**BRANO DI RIFERIMENTO**.
▬▬▬▬▬▬▬▬▬▬
3.2. Il Tribunale, procedendo a logica lettura e plausibile interpretazione del contenuto delle conversazioni intercettate, ha rilevato, con ampi e significativi richiami alla loro trascrizione, che dalle stesse si traggono univoci elementi della intraneità del ricorrente nel c.d. locale di San Luca e della sua posizione di vertice connessa alla carica di mastro generale della provincia, conferitagli all’atto dell’assegnazione delle cariche, effettuata il (OMISSIS), in occasione del matrimonio della figlia di P. G., e ratificata il 2 settembre 2009 a (OMISSIS) in occasione della festività in onore della (OMISSIS).

Tale analisi, completata dai riferimenti alle ulteriori fonti di prova (esiti dei servizi di osservazione, delle videoriprese e delle estrapolazioni fotografiche delle stesse), non è stata disgiunta dalla valutazione delle deduzioni difensive, delle quali è stata esclusa la fondatezza, adeguatamente evidenziandosi che;

– alla individuazione del ricorrente, tratta dai chiari riferimenti nelle conversazioni intercettate al nome e all’attività di macellaio dallo stesso svolta a (OMISSIS), non ostava l’omessa menzione del cognome;

– l’atteggiamento del ricorrente all’interno e nei pressi del chiosco, adibito a macelleria e ubicato nei pressi del santuario di (OMISSIS), rilevato dall’espletato servizio di osservazione, era quello del gestore e non dell’avventore, senza che influissero su tale rilievo la sussistente, o meno, sua qualità di effettivo titolare dell’esercizio alla persona e la titolarità dell’autorizzazione allo svolgimento dell’attività nel luogo;

– l’accesso presso l’indicato chiosco di O.D. e di altri esponenti criminali del mandamento di Reggio e di quello tirrenico era stato rilevato dal servizio di videoripresa e di estrapolazioni fotografiche, lo stesso avendo consentito di identificare i singoli soggetti intervenuti all’atto del loro arrivo e del loro allontanamento;

– il timore di eventuale controllo e di una cattura del ricorrente, emergente dalla conversazione dello stesso con il coniuge, intercettata il 19 marzo 2010, confermava la rilevata appartenenza al sodalizio.
▬▬▬▬▬▬▬▬▬▬
**INSIEME DI DATI**.

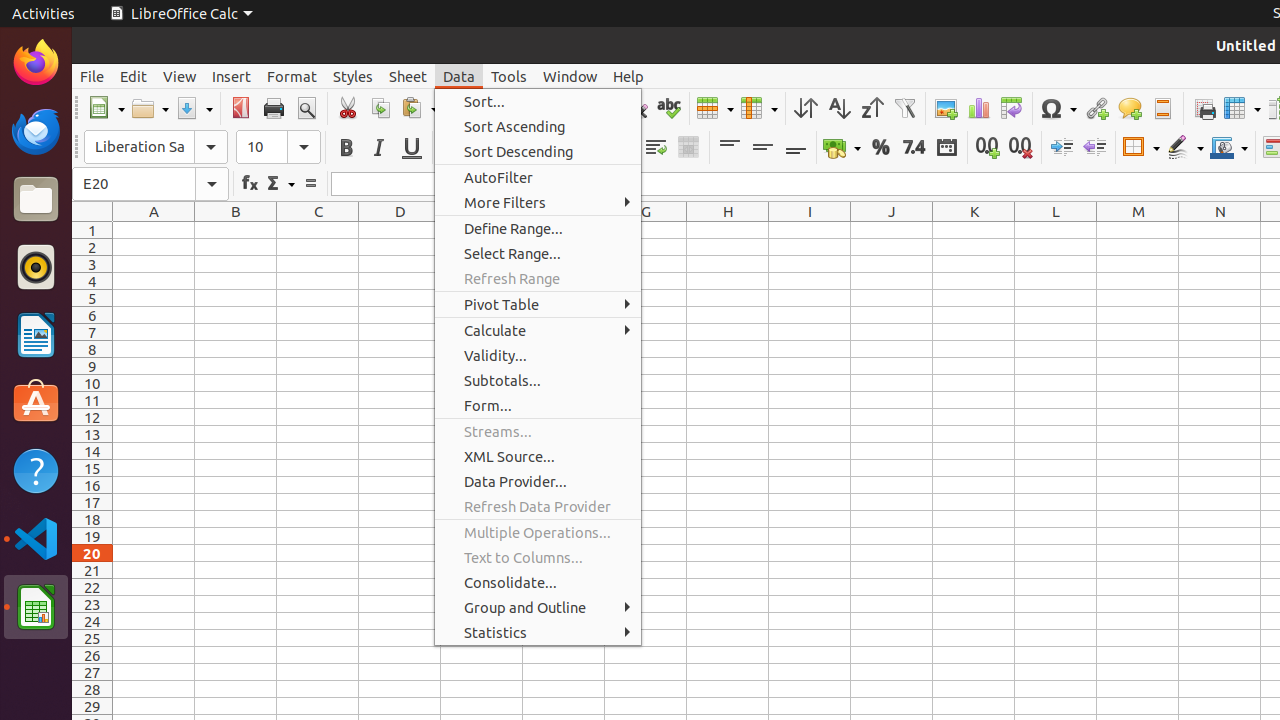
Thunderbird Mail Element type: push-button (36, 131)
Name Box Element type: combo-box (150, 184)
Align Bottom Element type: push-button (795, 147)
Subtotals... Element type: menu-item (538, 380)
Column Element type: push-button (759, 108)
Given the description of an element on the screen output the (x, y) to click on. 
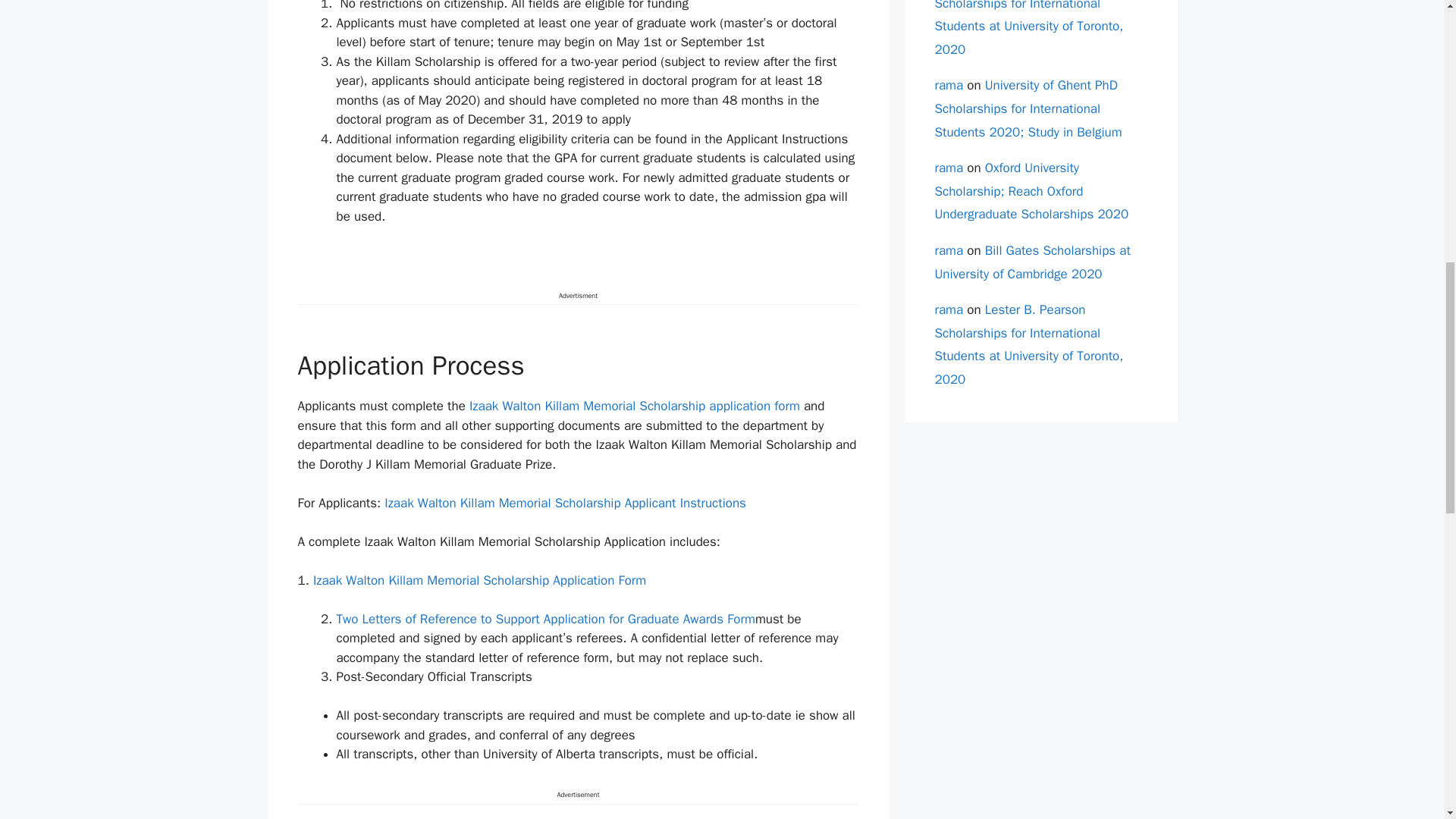
Bill Gates Scholarships at University of Cambridge 2020 (1031, 261)
rama (948, 250)
Izaak Walton Killam Memorial Scholarship Application Form (479, 580)
rama (948, 167)
Izaak Walton Killam Memorial Scholarship application form (633, 406)
rama (948, 309)
rama (948, 84)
▬▬▬▬▬▬▬▬▬▬
**ISTRUZIONI**.
**1.** Citi testualmente tutto il brano sul ricorrente, da "3.2. Il Tribunale, procedendo" giù fino a "onore della (OMISSIS).".
**2.** Stabilisca se ciascuna delle seguenti affermazioni concorda con il brano sul ricorrente, rispondendo sì o no e citando le parole decisive: (a) la carica di mastro generale fu ratificata il 2 settembre 2009; (b) l'omessa menzione del cognome impediva l'individuazione del ricorrente; (c) il servizio di osservazione rilevò nel ricorrente l'atteggiamento dell'avventore.
**3.** Fornisca il seguito del brano sul ricorrente, riprendendo dopo la sua ultima frase.
Le voci costituiscono un materiale distinto dal brano sul ricorrente.

**RISPOSTE**.
**1.**
3.2. Il Tribunale, procedendo a logica lettura e plausibile interpretazione del contenuto delle conversazioni intercettate, ha rilevato, con ampi e significativi richiami alla loro trascrizione, che dalle stesse si traggono univoci elementi della intraneità del ricorrente nel c.d. locale di San Luca e della sua posizione di vertice connessa alla carica di mastro generale della provincia, conferitagli all’atto dell’assegnazione delle cariche, effettuata il (OMISSIS), in occasione del matrimonio della figlia di P. G., e ratificata il 2 settembre 2009 a (OMISSIS) in occasione della festività in onore della (OMISSIS).

**2.**
(a) Sì: «ratificata il 2 settembre 2009».
(b) No: «non ostava l’omessa menzione del cognome».
(c) No: «era quello del gestore e non dell’avventore».

**3.**
3.3. Tale sviluppo argomentativo della motivazione è, quindi, fondato su una coerente analisi critica degli elementi indizianti, ritenuti essenziali, e sulla loro coordinazione in un organico, unitario e globale quadro interpretativo, alla luce del quale appare adeguata e plausibile, sul piano logico e su quello giuridico, l’attribuzione a detti elementi del requisito della gravità, in quanto ritenuti conducenti, con elevato grado di probabilità, rispetto al tema di indagine concernente la responsabilità del ricorrente in ordine al delitto di cui all’art. 416 bis c.p. allo stesso contestato.

Pertanto, dovendo la valutazione demandata al Tribunale in sede di riesame vertere sull’attitudine dimostrativa degli elementi indiziari in termini di qualificata probabilità di colpevolezza dell’indagato, alla luce dei principi di diritto suddetti, condivisi dal Collegio, la motivazione dell’ordinanza resiste alla verifica del rispetto delle regole della logica, della conformità ai criteri di diritto che governano l’apprezzamento dei gravi indizi di colpevolezza, demandato a queste Corte, che non può attingere l’intrinseca adeguatezza e congruenza delle valutazioni riservate al giudice di merito.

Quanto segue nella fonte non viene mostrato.